Scène uit De twee koningskinderen (1920)

Verhaal bewerken

In de sterren staat geschreven dat het zoontje van de koning door een hert zal worden gedood als hij zestien jaar is. Hij gaat met de jagers op jacht en raakt de anderen kwijt. Hij ziet een groot hert, maar schiet mis. Hij volgt het hert en holt het bos uit, hij ziet een lange man op de plaats van het hert staan. Hij vertelt al zes paar glazen schaatsen verloren te zijn op jacht naar de jongen en neemt hem mee door een groot water. Ze komen bij een koninklijk paleis en eten samen. De koning vertelt dat hij drie dochters heeft en bij de oudste moet de jongen 's nachts waken van negen uur tot zes. Als de klok slaat moet hij antwoorden, anders zal hij worden gedood. Als hij antwoord geeft, krijgt hij haar als vrouw. In de slaapkamer zien ze een stenen Christoffel en de dochter vraagt het stenen beeld te antwoorden als de vader dit vraagt. Het stenen beeld knikt erg snel met zijn hoofd en de koningszoon valt in slaap op de drempel.

De volgende ochtend vertelt de koning dat de jongen de dochter nog niet als vrouw zal krijgen. Eerst moet hij een nacht bij de tweede dochter waken. In de slaapkamer staat een nog grotere stenen Christoffel en de koningsdochter vraagt het beeld elk uur te antwoorden als de vader dit vraagt. Dit beeld knikt ook met zijn hoofd en de koningszoon gaat op de drempel liggen. De volgende ochtend vertelt de koning dat de jongen een nacht bij de derde dochter moet waken. Opnieuw zal hij elk uur langskomen en in deze slaapkamer staat een nog grotere stenen Christoffel. Het beeld knikt wel een half uur met zijn hoofd als de koningsdochter vraagt te antwoorden als de vader langskomt en de koningszoon valt op de drempel in slaap. De koning wil de volgende ochtend dat de koningszoon zijn bos omkapt, hij krijgt van zes uur 's ochtends tot 's avonds zes de tijd. De jongen krijgt een glazen bijl, wig en houweel mee. Bij de eerste klap slaat hij de bijl kapot en ook de wig verbrijzelt. Hij begint te huilen.
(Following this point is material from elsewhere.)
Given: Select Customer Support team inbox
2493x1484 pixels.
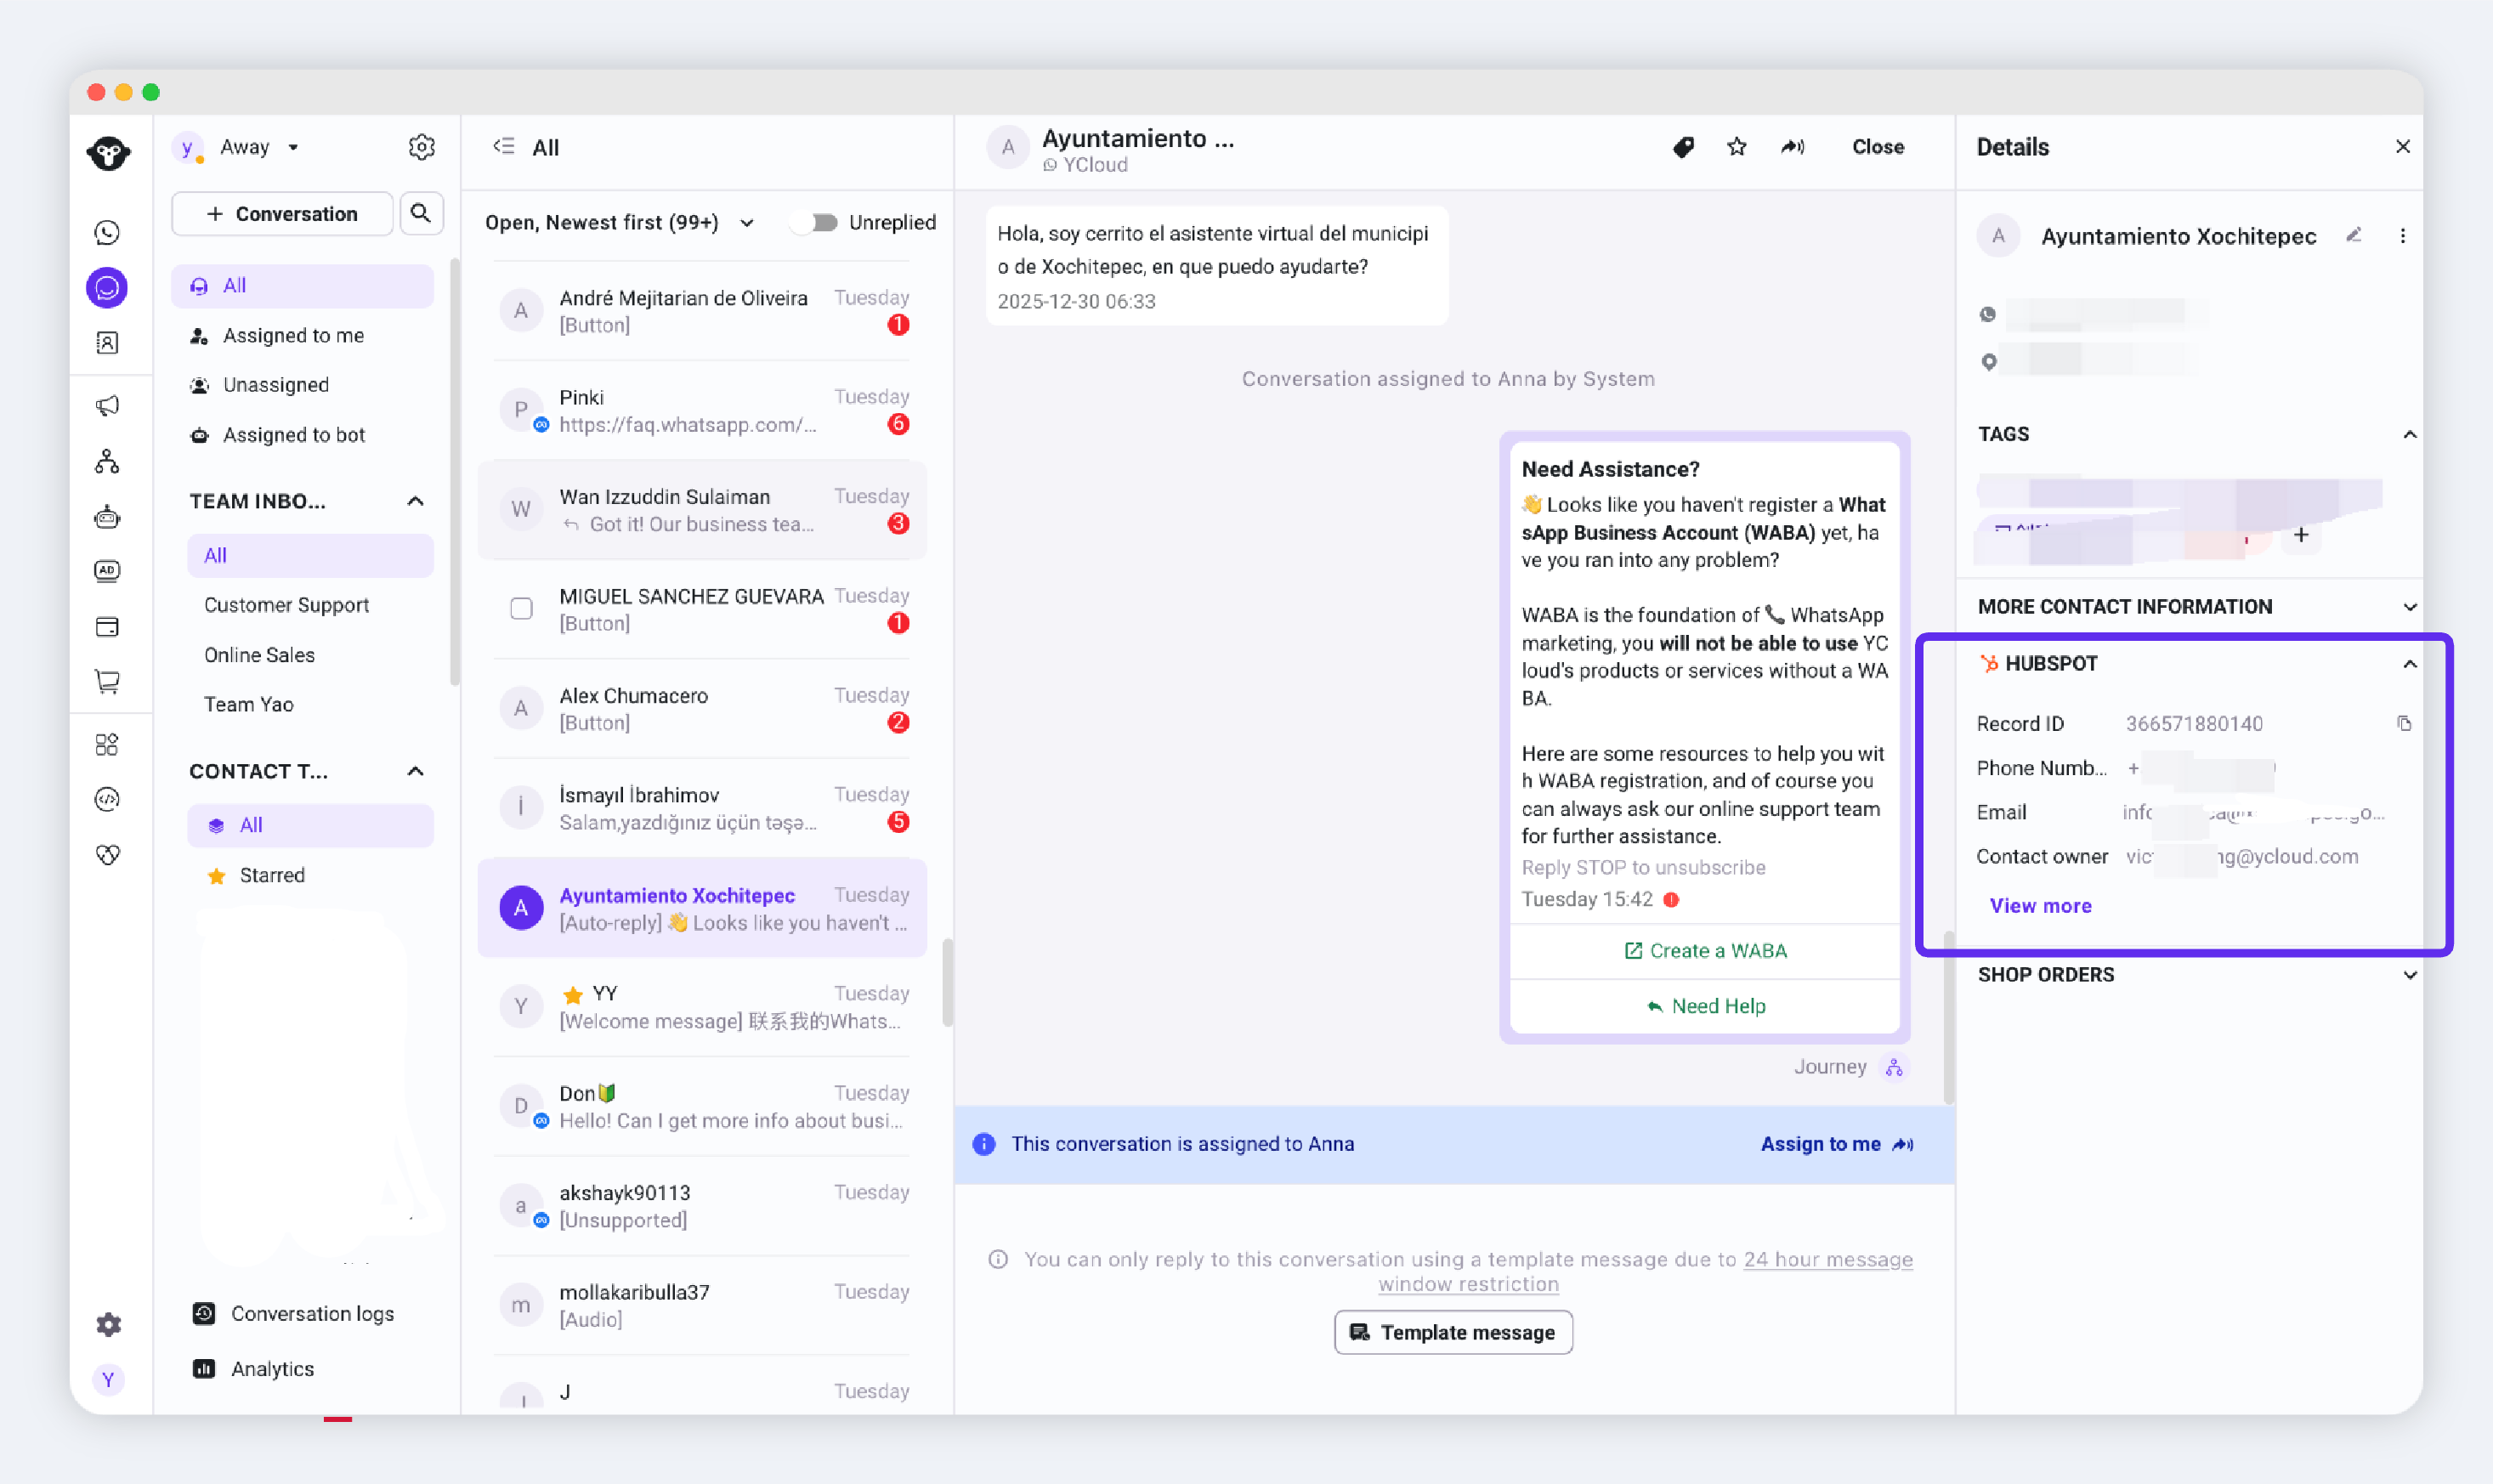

's Middags wil de koning dat zijn dochters eten brengen, maar de oudste twee weigeren. De jongste gaat naar de koningszoon en luist de jongen, waarna hij in slaap valt. Ze pakt haar doek en legt er een knoop in. Ze slaat driemaal op de grond en zegt "werksters naar buiten", waarna aardmannetjes verschijnen en het bos wordt omgekapt. Na drie uur is al het hout opgestapeld en het meisje slaat met haar witte doek op de grond, waarna de aardmannetjes weer verdwijnen. De koningszoon wordt wakker en ziet dat het bos is omgekapt. De koning wil dan dat de jongen de vijver leegbaggert en geeft hem de volgende dag een glazen schep. De jongen komt bij de vijver en de schep breekt af in de modder. Ook zijn houweel gaat kapot en hij wordt verdrietig. De jongste dochter brengt hem voedsel en hoort dat het slecht met hem gaat. Ze zegt zoete woordjes en luist hem, waarna hij opnieuw in slaap valt.

Met haar doek roept ze opnieuw de aardmannetjes op en de vijver wordt uitgebaggerd zodat je jezelf kan spiegelen in het oppervlak en de vissen kan zien. De aardmannetjes voltooien het werk binnen twee uur en het meisje slaat driemaal op de grond met haar doek, waarna ze weer verdwijnen. De koningszoon wordt wakker en vertelt de koning dat het werk gedaan is. De koning wil dan dat de jongen de struiken op een grote berg omhakt. Er moet bovendien een groot kasteel gebouwd worden, met huisraad en alles erbij. De jongen krijgt een glazen bijl en boor mee en gaat naar de eerste doornstruik. De bijl springt in scherven en de boor is onbruikbaar. Hij wordt verdrietig en 's middags komt zijn geliefde met voedsel langs. Hij vertelt zijn nood en ze luist hem, waarna hij in slaap valt. Het meisje laat de aardmannetjes verschijnen en de struiken worden omgehakt. Het kasteel wordt gebouwd en ingericht. Na het werk laat de koningsdochter de aardmannetjes verdwijnen.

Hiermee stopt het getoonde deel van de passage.